By the end of our discussions, we came up with a systematic comparison between Stoicism and Aristotelianism, organized according to the three classical fields of study in ancient philosophy: metaphysics, logic, and ethics. Let’s take a look.

There is indeed much overlap between the two philosophies, which is not surprising because they are both influenced, through different paths, by Socrates. Aristotle inherited and reacted to Platonism, while the Stoics took on board a number of ideas from the Cynics and the Megarians, among others. So, for instance, both Aristotelianism and Stoicism are types of eudaimonism, meaning that they argue that “happiness,” broadly construed, is what every human being ultimately wants. They are also both types of virtue ethics, that is, philosophies that consider virtue to be necessary for a meaningful human life. Here, though, I’m going to focus on the differences, and eventually show that Cato had a better argument than Cicero. (Of course, don’t forget that “Cato” above was Cicero using a historical figure to express certain ideas that he went on to criticize, in perfect skeptical fashion.)

The remains of Aristotle’s Lyceum in Athens.
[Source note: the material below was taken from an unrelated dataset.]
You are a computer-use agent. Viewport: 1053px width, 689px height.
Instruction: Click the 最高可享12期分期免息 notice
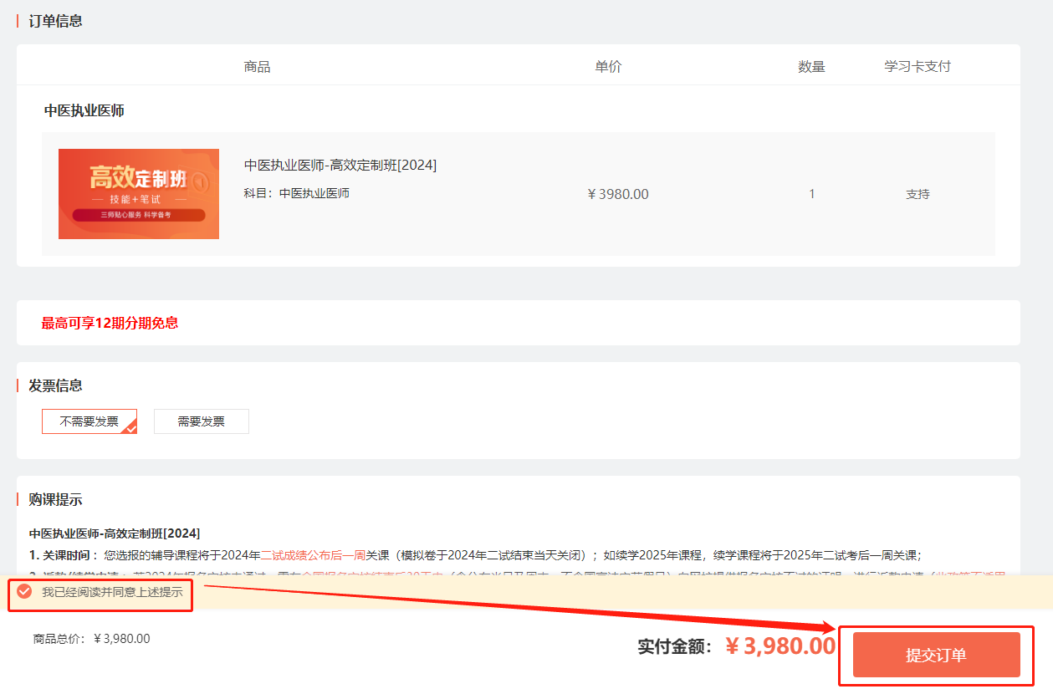(x=110, y=323)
Photo by the Author.

Metaphysics: God and the nature of the cosmos

Aristotle thought that the universe is eternal, without a beginning or end. By contrast, the Stoics believed that it is highly dynamic, going through repeated, infinite cycles of birth and destruction. Stoic metaphysics, in this respect, clearly derived from the Presocratic philosopher Heraclitus of Ephesus, the originator of what nowadays is called process (as opposed to object) philosophy: everything is a pattern in fluctuation, there are no fixed things in the world, despite appearances to the contrary. (This doctrine appears to be in line with the latest from fundamental physics.)
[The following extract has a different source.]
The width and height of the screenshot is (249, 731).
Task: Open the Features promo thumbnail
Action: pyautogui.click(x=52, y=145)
The two approaches also differed dramatically in their conception of God. For Aristotle, this was the “Prime Mover,” the first cause that gets everything else going. It is, in itself, unmoved, because it has no cause. The Stoics where pantheists, they believed that the universe is God, that it is alive, and that it is characterized by the Logos, the highest form of the pneuma (breadth) that infuses matter throughout the cosmos, and which makes rational thought possible.

While both conceptions acknowledge the inherent rationality of the universe, Aristotle is typically interpreted as not leaving much room for the notion of divine providence, something that created a bit of a headache for his otherwise favorable Christian commentators throughout the last couple of millennia. The Stoics, by contrast, have a robust idea of providence, though it is one in which things happen to us not as the result of a plan devised by a benevolent god, but rather in the service of the wellbeing of the cosmic organism. As Epictetus says (e.g., Discourses 2.5), we are like an organ, say a foot, attached to the cosmic body. Our purpose in life is to do whatever is good for the body, no matter how unpleasant it may be for us. If the body has to cross a muddy path in order to get home, then we, as the foot, ought to be happy to get dirty and wet.